Waiting for gepants and ditans

Associate Professor Stark said the small molecules agents were in various stages of roll out overseas. Gepants would clearly have a role in the acute treatment of migraine and may also have a role in preventive treatment of migraine.

“Again we are waiting for them to go through the system and become approved and licensed for use.”

“The ditans are 5HT-1F receptor agonists so they are in some ways similar to the triptans but are thought not to carry the theoretical vasoconstrictor properties of the triptans and so therefore might be more suitable for people with active coronary disease where triptans are not recommended at present.”

Devices make a comeback

Associate Professor Stark said gammaCore, a transcutaneous vagus nerve stimulator recently TGA approved for the treatment and/or prevention of migraine and cluster headaches in adults, was also of interest.

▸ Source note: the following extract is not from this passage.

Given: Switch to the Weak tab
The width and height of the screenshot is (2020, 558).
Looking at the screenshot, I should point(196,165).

“A lot of the medications that we use are not ideal for everyone. For example, a lot of the migraine preventive medications drop blood pressure, so if you have someone starting with low blood pressure, they are not ideal. Some of them increase appetite so if you are overweight, they are not ideal. Some of them at high doses have got cognitive type side effects so people are nervous about those.”

“While it’s true that we can usually find a preventive medication that is suitable for most patients, there are limitations on some of them. For example in pregnant patients there are very few of the preventive medications that are suitable and so in that situation, devices…are very attractive.”

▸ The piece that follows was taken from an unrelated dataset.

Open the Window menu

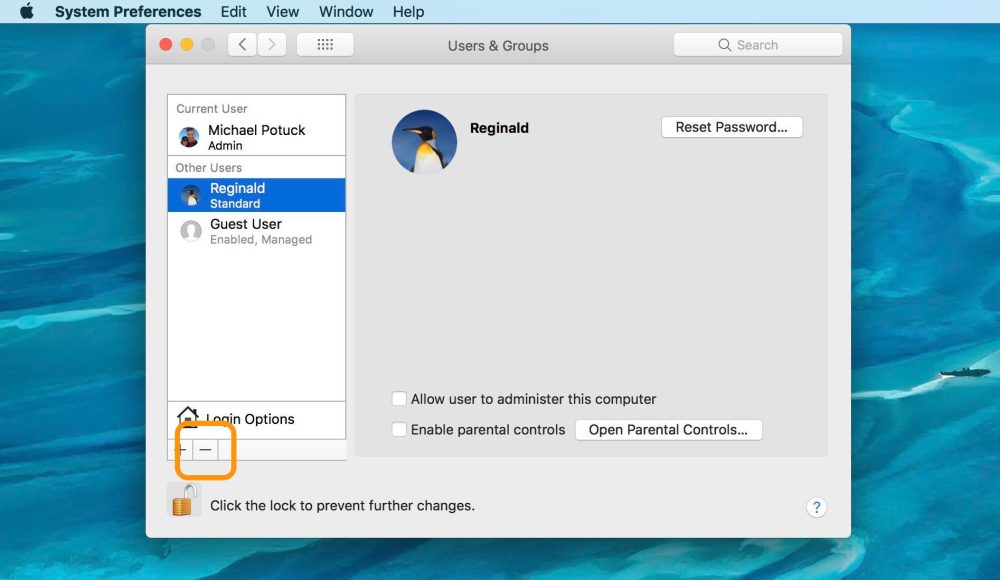pos(345,11)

Personalised and practical prescribing

Associate Professor Stark said there was a whole range of issues to consider when individualising treatment for patients.

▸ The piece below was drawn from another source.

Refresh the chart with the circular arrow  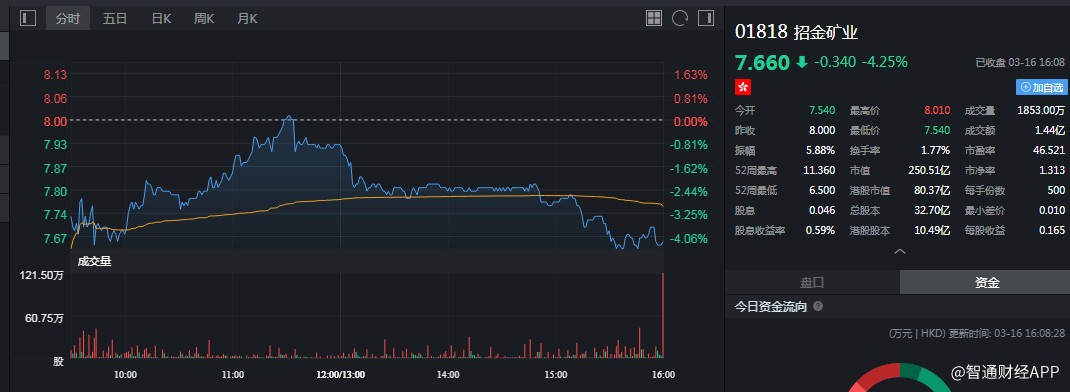click(680, 18)
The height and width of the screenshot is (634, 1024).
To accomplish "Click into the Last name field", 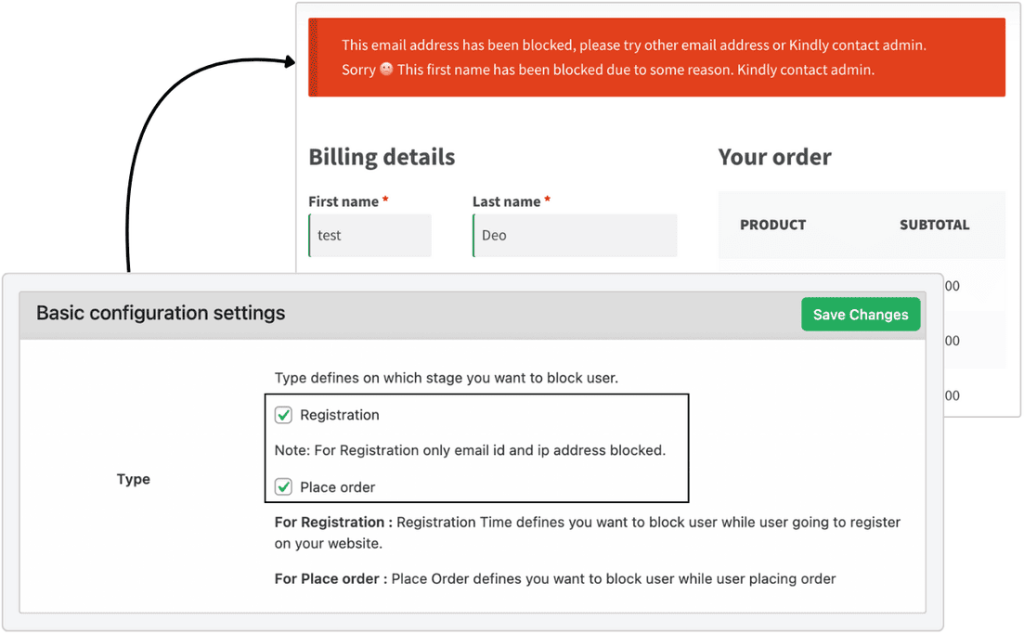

“There are probably a dozen preventative medications that are effective in dealing with migraine but all of them have their own pluses and minuses. So you need to look at the patients and if they are someone who is hypertensive, then you are likely to choose one of the medications that will drop their blood pressure. If you have someone who is underweight, you are not going to be inhibited about using medication that might increase their appetite. If you have got someone who has got asthma, you are not going to use a beta blocker.”

“That’s not new but it is something that’s important that we are certainly keen to disseminate among younger neurologists and trainees.”

He said younger colleagues also tended to be very focused on what is on the PBS and don’t recognise that drugs that are not on the PBS can still be prescribed, often without enormous expense.

“Again, it’s knowing what the costs of medications are, whether they are likely to be affordable if they are not on a PBS prescription, and also understanding the patient’s individual position as to what would be financially disadvantageous for them.”

He noted that a lot of medications used for migraine prevention were also not specifically approved for treatment of migraine and there was little financial advantage for pharma to go through the process.

“An example would be candesartan for which there is now very good evidence that it is a highly effective migraine preventive medication but of course its history is as an antihypertensive. It’s available on prescription without any particular restrictions. You can prescribe it for migraine.”

Associate Professor Stark said one component of a successful patient-doctor relationship was making sure it was a partnership with similar and realistic goals.

“Often patients come in with unrealistic pessimism if they have been dealing with migraine for years and years and nothing has ever worked. Others come in unrealistically optimistic having read about medical cures in the press. So it’s important they do have realistic goals.”